(Extracted data entries)

+--

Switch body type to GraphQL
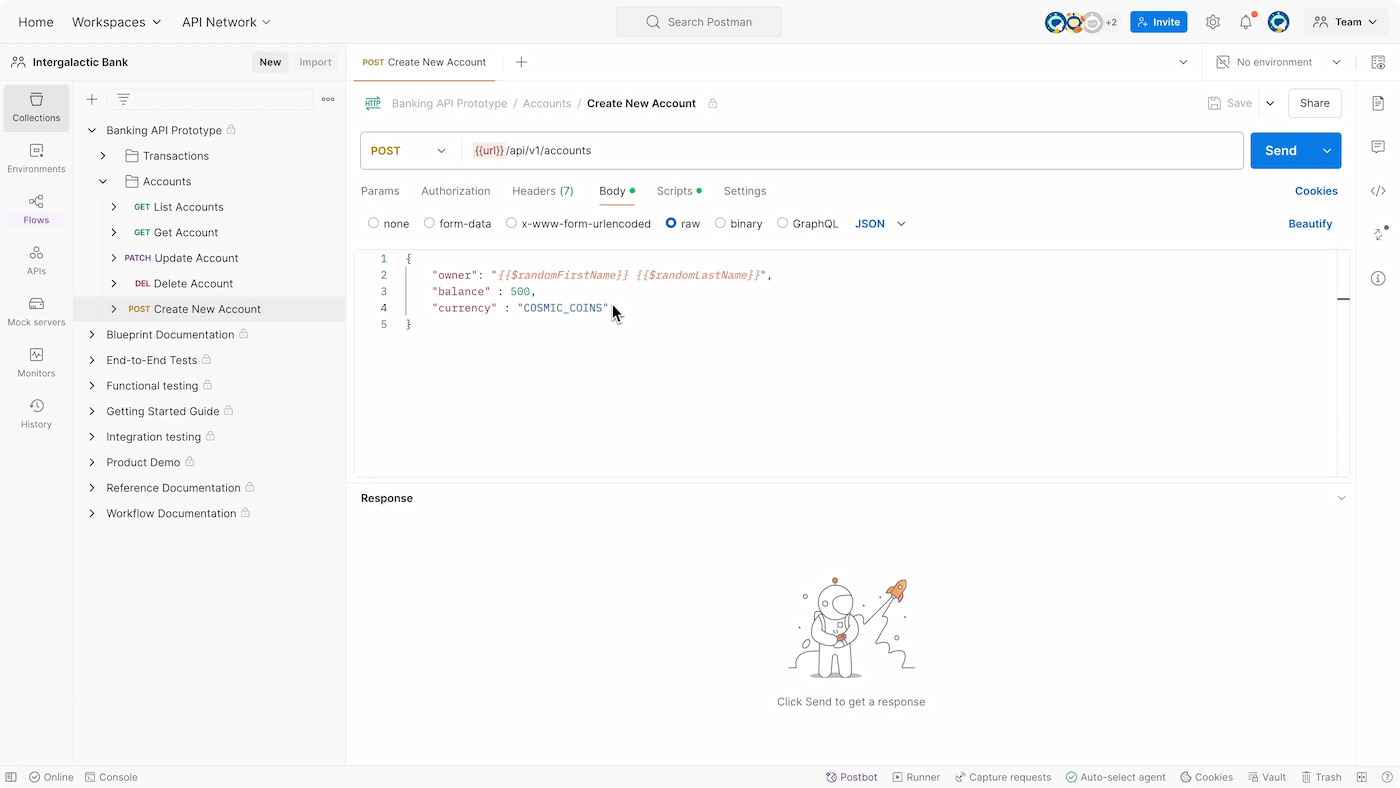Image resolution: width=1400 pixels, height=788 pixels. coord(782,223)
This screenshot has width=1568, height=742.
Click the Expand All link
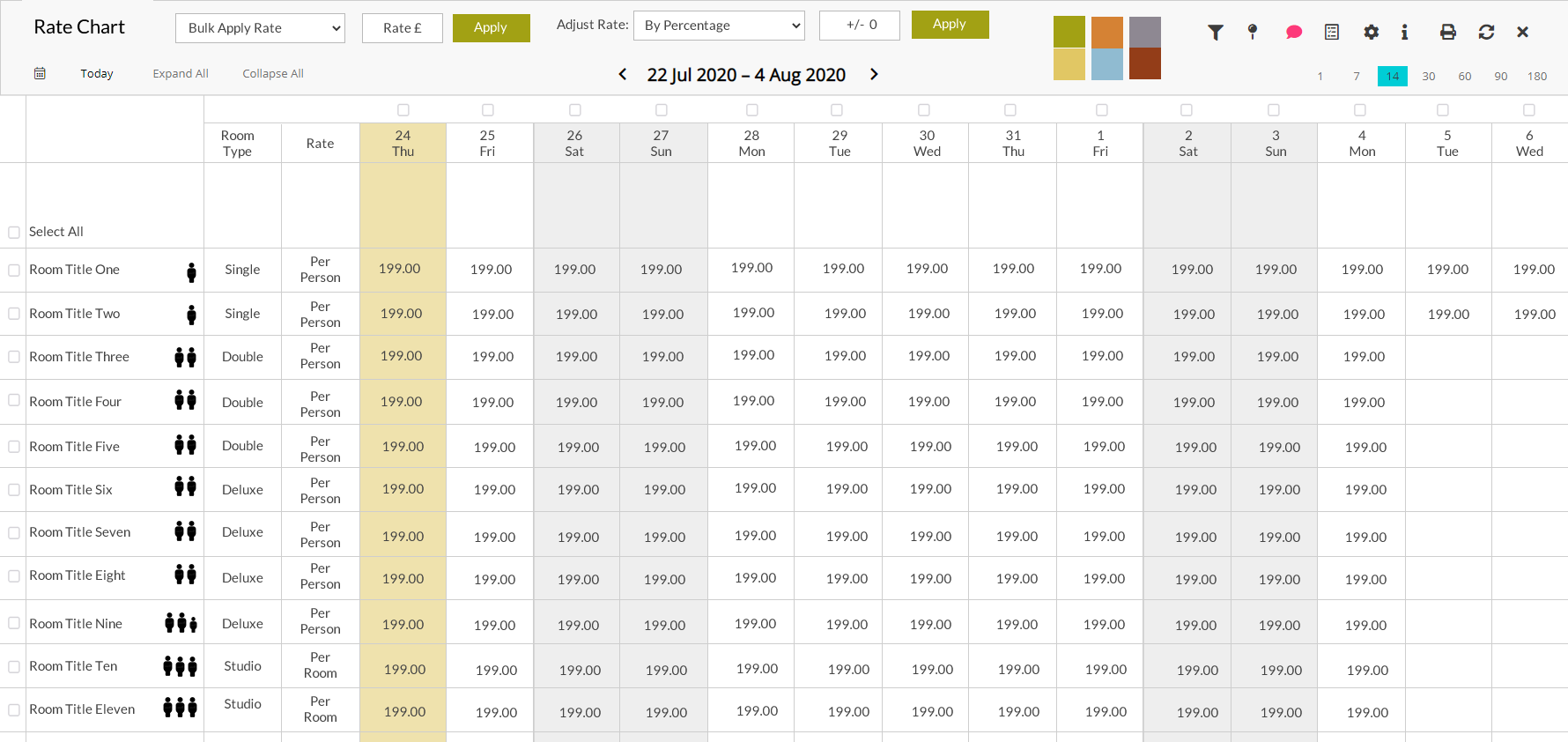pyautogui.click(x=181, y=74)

+--

What to produce
Reproduce all the data as it stands. The pictures are not part of the copy.

Reply to the task
Switch body type to GraphQL
Image resolution: width=1400 pixels, height=788 pixels. coord(782,223)
This screenshot has width=1568, height=742.
Click the Expand All link
pyautogui.click(x=181, y=74)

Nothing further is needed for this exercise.